On Friday, U.S. District Judge Gregory Presnell disagreed with the 11th Circuit on the issue of an unconstitutional search and dismissed the women’s Fourth Amendment claims.

“Milward and Ugalde were not children who were strip searched for illicit drugs,” Presnell wrote, citing the U.S. Supreme Court’s 2009 ruling in Safford v. Redding. “They were adults who enrolled themselves in a highly competitive medical program and exposed their bodies as part of an in-class medical procedure. And the plaintiffs have failed to present any other case that shows the conduct here was prohibited by clearly established law, at least under the Fourth Amendment.”

However, Judge Presnell allowed all other claims against the school and its employees to stand, including the plaintiffs’ First Amendment retaliation claim.

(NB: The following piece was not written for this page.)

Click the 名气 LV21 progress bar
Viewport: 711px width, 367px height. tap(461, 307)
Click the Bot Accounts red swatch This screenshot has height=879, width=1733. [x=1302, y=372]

“The adverse action complained of here consists of threats to reduce the plaintiffs’ grades; threats to exclude the plaintiffs from practicing transvaginal ultrasounds; threats to blacklist the plaintiffs at local hospitals; and threats to force the plaintiffs out of school,” the 20-page ruling states. “Given these threats, it is reasonable to conclude that a person of ordinary firmness would withhold her objections rather than risk her academic standing and future employment.”

The women can also sue under Title IX of the Civil Rights Act, Presnell ruled, because they allege that Valencia held female students in its sonography program to a different standard than male students because of their sex.

In addition, the judge allowed Milward and Ugalde’s claims of sexual harassment to proceed.

“During these ultrasounds, Milward and Ugalde were forced to expose their genitals to their classmates and teachers, and the individual defendants instructed students performing the ultrasounds to move the probe ‘back and forth and up and down in the vaginal canal’ when such motion was not medically necessary,” Presnell wrote. “Considering Milward and Uglade’s previous objections to the procedure, this unnecessary motion could certainly be unwelcome touching of a sexual nature, that is, sexual harassment.”

The judge also denied Valencia’s motion to dismiss claims of battery, negligent infliction of emotional distress, and negligent hiring.

A Valencia spokesperson did not immediately respond Wednesday to a request for comment on the ruling.